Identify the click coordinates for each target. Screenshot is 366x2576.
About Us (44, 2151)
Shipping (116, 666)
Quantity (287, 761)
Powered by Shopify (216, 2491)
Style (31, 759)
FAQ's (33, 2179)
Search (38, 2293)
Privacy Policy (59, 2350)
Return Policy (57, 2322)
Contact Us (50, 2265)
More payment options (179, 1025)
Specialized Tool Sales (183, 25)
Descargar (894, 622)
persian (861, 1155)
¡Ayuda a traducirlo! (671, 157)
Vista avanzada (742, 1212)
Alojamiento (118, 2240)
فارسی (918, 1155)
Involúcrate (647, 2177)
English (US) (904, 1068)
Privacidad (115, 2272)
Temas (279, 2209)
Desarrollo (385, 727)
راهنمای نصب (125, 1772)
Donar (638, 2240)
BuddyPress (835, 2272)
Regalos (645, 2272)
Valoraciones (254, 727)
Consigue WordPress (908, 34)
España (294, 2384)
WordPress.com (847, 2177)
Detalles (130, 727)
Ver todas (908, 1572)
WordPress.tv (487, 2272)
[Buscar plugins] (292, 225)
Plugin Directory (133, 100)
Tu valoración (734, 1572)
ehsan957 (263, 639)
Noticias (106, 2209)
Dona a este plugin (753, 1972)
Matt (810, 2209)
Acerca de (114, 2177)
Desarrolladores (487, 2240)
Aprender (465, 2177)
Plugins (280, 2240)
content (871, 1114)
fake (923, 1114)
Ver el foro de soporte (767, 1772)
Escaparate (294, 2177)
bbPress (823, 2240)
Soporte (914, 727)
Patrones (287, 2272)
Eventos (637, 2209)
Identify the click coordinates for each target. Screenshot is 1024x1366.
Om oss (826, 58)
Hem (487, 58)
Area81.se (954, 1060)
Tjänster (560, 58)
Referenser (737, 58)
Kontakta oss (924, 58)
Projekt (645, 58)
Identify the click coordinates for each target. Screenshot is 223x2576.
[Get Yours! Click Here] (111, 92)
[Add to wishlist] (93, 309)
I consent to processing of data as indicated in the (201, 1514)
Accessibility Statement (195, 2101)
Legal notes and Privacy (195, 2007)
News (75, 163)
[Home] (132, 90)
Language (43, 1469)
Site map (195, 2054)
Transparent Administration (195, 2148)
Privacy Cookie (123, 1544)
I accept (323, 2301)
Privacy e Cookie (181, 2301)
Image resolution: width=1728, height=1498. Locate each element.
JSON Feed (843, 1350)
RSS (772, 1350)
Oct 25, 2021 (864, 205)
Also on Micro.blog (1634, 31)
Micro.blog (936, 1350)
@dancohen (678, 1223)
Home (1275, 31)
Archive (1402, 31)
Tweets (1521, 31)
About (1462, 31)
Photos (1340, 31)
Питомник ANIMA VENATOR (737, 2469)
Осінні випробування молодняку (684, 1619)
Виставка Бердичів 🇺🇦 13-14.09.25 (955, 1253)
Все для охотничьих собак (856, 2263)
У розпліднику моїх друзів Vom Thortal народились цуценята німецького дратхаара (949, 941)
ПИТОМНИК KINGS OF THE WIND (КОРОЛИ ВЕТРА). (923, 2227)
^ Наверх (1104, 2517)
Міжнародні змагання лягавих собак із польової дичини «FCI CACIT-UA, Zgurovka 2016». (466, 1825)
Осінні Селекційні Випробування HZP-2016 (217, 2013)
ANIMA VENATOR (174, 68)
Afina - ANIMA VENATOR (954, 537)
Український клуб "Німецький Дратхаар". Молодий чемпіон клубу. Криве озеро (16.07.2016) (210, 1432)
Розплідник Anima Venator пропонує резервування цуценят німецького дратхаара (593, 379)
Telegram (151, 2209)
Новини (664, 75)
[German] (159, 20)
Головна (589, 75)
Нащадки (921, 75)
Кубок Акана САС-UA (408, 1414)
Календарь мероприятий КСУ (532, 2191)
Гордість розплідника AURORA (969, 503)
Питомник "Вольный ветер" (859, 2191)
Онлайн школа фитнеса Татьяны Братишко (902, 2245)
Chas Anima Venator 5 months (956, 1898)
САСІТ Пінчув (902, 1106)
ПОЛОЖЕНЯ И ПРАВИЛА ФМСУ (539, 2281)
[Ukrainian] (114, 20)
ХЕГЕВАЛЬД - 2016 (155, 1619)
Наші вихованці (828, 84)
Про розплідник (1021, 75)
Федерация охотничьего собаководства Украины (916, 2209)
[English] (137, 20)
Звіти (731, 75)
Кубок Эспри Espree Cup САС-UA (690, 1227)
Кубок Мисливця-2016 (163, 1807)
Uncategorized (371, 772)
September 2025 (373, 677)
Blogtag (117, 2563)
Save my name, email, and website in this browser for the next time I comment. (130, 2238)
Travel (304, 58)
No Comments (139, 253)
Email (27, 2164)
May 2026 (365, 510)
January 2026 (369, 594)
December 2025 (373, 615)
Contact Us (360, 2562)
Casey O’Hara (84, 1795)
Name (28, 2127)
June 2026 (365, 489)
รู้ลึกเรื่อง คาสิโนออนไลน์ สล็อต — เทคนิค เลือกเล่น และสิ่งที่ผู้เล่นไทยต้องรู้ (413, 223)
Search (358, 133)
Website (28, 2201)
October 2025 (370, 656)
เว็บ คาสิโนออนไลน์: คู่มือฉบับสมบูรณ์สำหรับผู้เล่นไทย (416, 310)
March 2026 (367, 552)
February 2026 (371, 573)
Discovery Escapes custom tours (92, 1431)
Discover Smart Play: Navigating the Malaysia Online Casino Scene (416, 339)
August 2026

#####

Each line of the listing that contains the word "โนออนไลน" must be copied.

รู้ลึกเรื่อง คาสิโนออนไลน์ สล็อต — เทคนิค เลือกเล่น และสิ่งที่ผู้เล่นไทยต้องรู้ (413, 223)
เว็บ คาสิโนออนไลน์: คู่มือฉบับสมบูรณ์สำหรับผู้เล่นไทย (416, 310)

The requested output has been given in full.